Por qué importa: La afirmación instala una pregunta institucional: si un jefe policial puede evaluar la fortaleza de un proceso judicial o si su función se limita a ejecutar los mandamientos que dicta la justicia.
- De la respuesta depende que las órdenes de aprehensión se cumplan por un criterio uniforme o queden sujetas a la lectura de quien debe ejecutarlas.
Qué dijo Sokol
- Sostuvo que existen más de 18 mil órdenes de aprehensión sin ejecutar y que la de Morales no es la más importante de la institución.

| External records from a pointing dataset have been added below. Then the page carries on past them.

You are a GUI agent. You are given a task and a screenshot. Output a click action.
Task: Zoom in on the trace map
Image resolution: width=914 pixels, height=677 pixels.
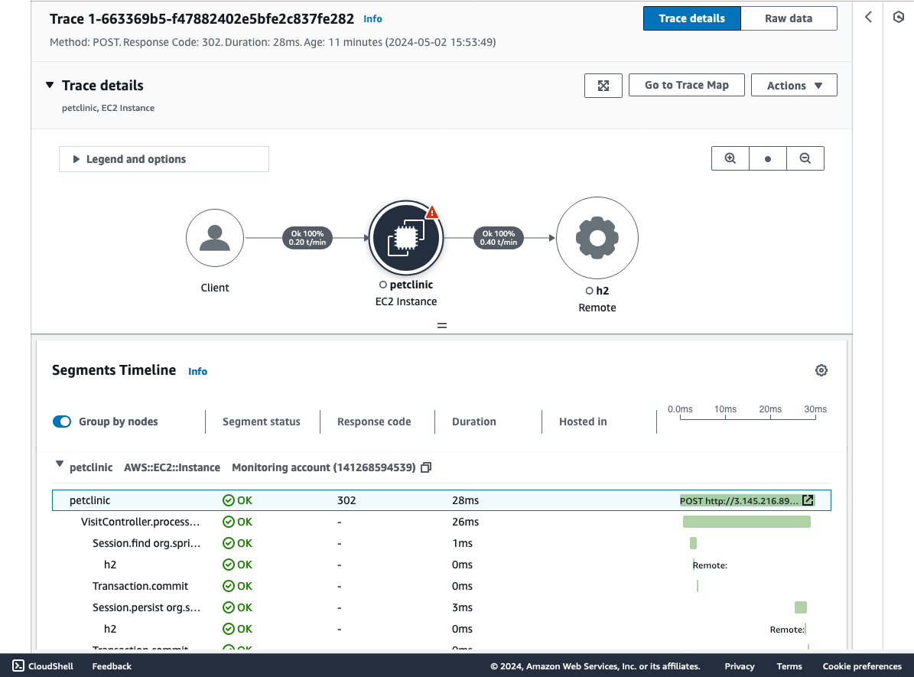pos(730,158)
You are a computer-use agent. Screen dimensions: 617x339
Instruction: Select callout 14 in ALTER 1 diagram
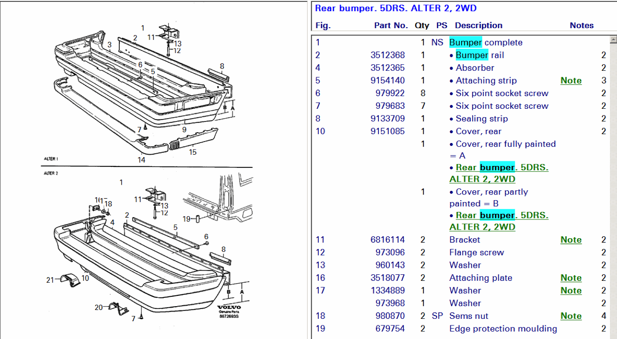click(x=141, y=160)
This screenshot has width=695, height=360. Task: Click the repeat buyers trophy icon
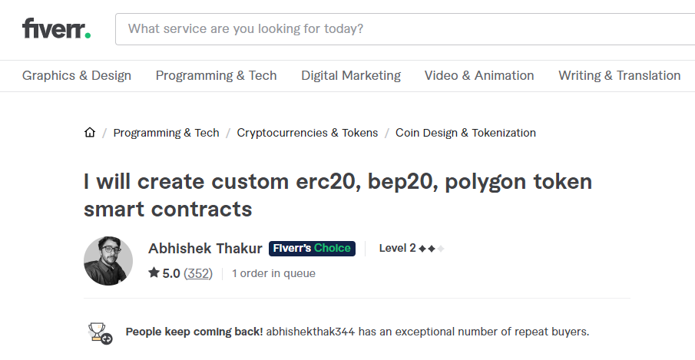click(x=99, y=332)
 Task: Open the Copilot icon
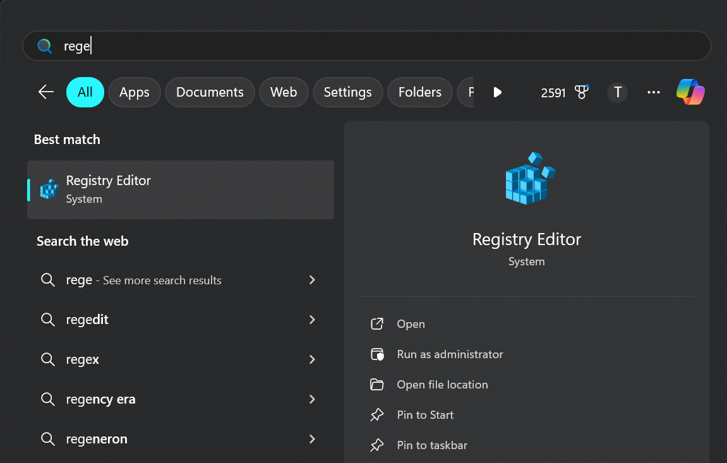690,92
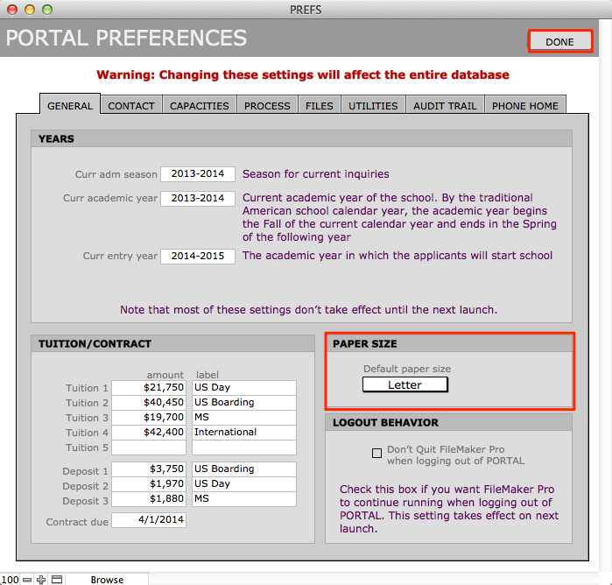The width and height of the screenshot is (612, 585).
Task: Select the Contract due date field
Action: pos(149,520)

- Consideró que el proceso por trata y tráfico “no va bien en el tema de las pruebas” y que la principal víctima no está de acuerdo con el proceso.

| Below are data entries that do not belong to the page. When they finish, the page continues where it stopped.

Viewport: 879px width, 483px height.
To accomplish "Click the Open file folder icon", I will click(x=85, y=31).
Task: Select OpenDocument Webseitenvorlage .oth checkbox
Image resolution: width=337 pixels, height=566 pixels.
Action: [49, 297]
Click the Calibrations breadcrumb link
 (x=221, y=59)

- Afirmó que dejar el cargo sin ejecutar esa orden no sería un fracaso.
El contexto: Morales mantiene al menos dos órdenes de aprehensión vigentes: una de la Fiscalía de Tarija por trata y tráfico de personas, con agravante por una relación con una menor de edad, y otra de la Fiscalía de Santa Cruz por el caso de los 53 días de bloqueos, que incluye terrorismo y alzamientos armados.

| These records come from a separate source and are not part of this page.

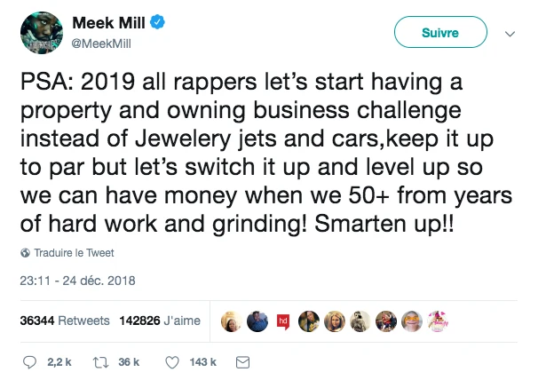
Task: View the 36344 Retweets list
Action: click(64, 321)
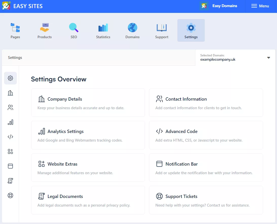277x224 pixels.
Task: Select the Contact Information sidebar people icon
Action: [x=10, y=107]
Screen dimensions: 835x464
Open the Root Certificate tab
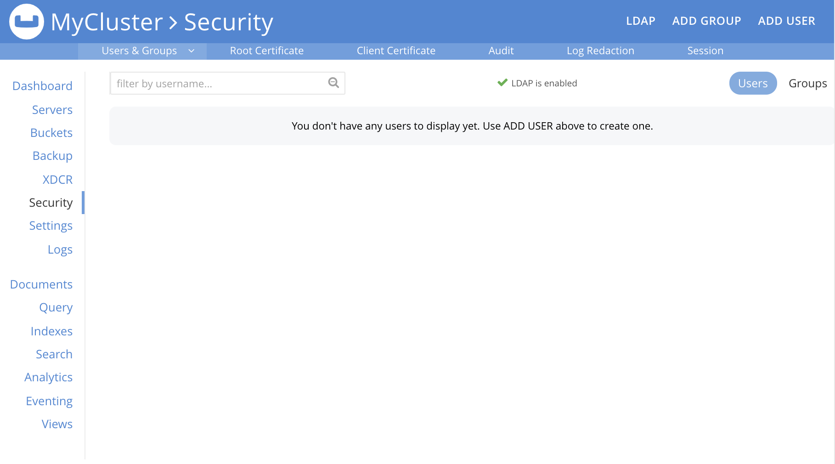pos(266,51)
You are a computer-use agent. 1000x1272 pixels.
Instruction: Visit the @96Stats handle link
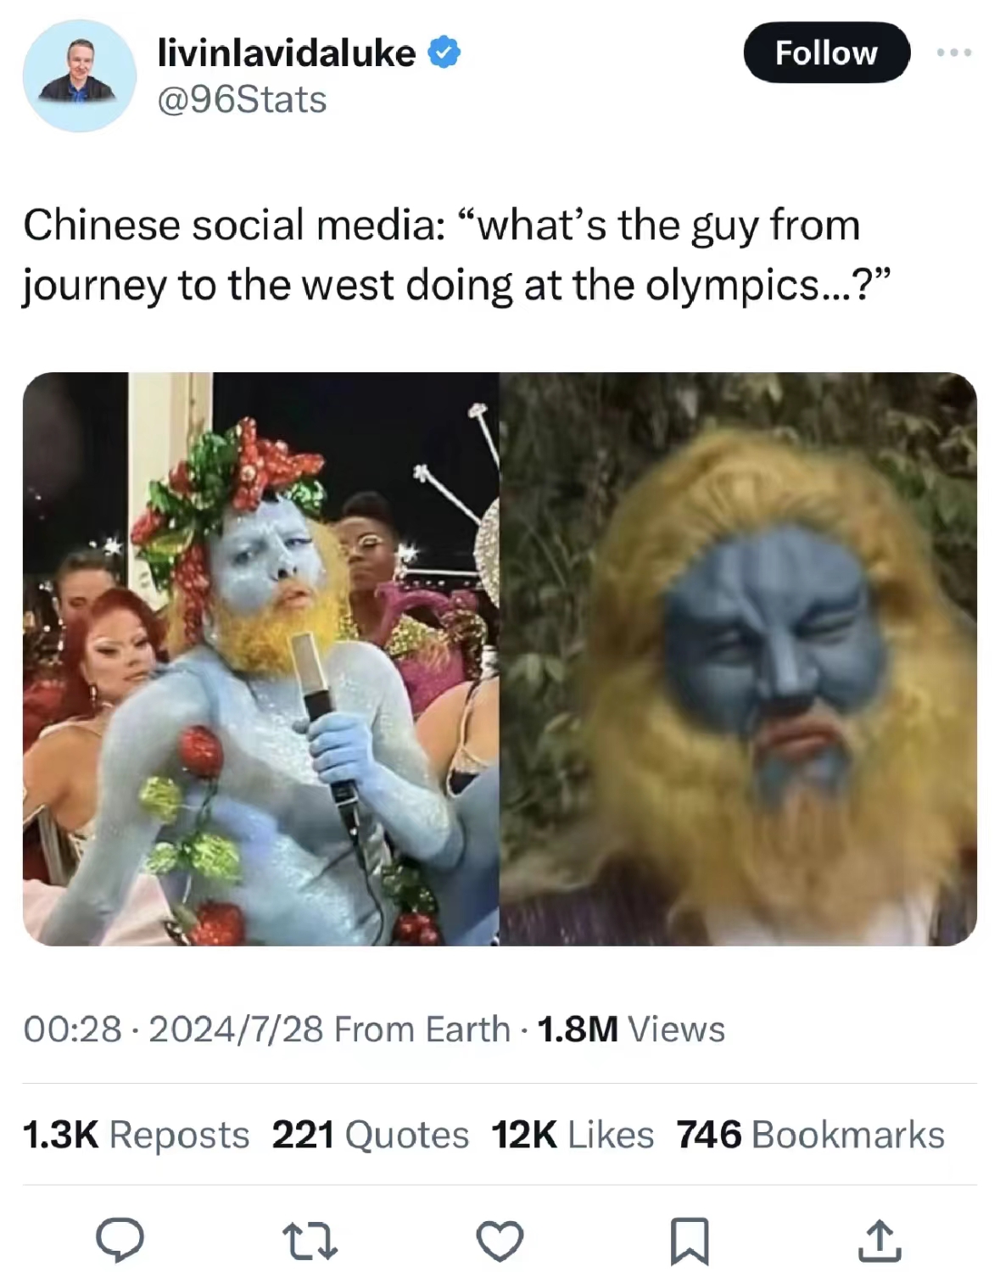point(242,100)
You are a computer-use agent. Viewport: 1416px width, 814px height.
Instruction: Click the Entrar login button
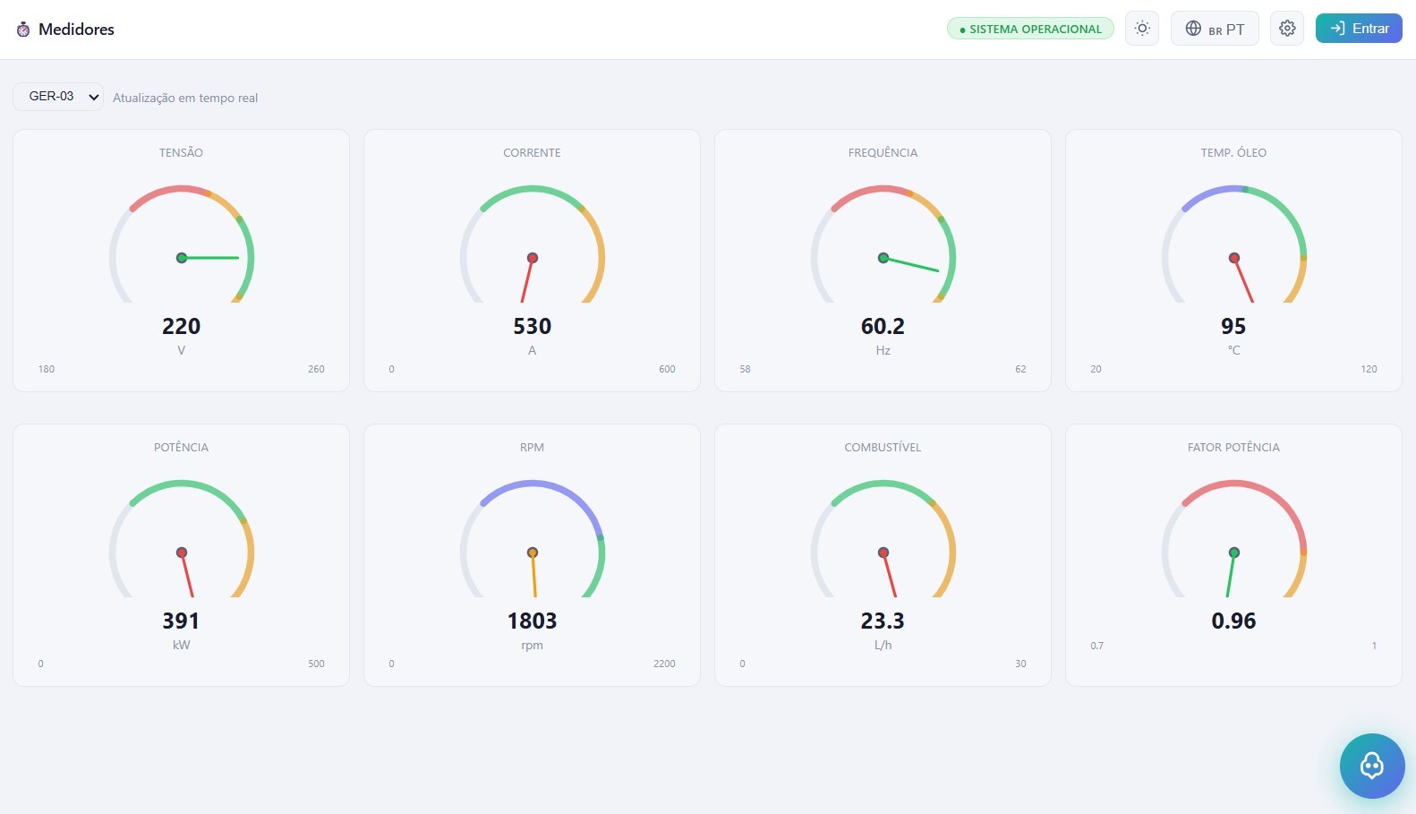[1359, 29]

- El exmandatario permanece atrincherado en el Trópico de Cochabamba, resguardado por sus seguidores.
La controversia: La declaración derivó en reacciones opositoras. El senador Leonardo Roca la calificó como una extralimitación de funciones y exigió al presidente la destitución de Sokol, al sostener que un comandante no puede decidir por su criterio qué órdenes judiciales son prioritarias.
- El senador José Manuel Ormachea remarcó la gravedad de los cargos por el caso de los 53 días y planteó que la postura del comandante evidenciaría desinterés del Gobierno —o, en su lectura, un pacto con Morales— para ejecutar la orden.
Qué queda abierto: Quedan por definir dos frentes: la respuesta institucional de la Policía a la posición de su comandante y un pronunciamiento del Ministerio Público, a cargo de la causa. La lectura legal sobre los límites del rol policial en la ejecución de mandamientos tampoco está zanjada.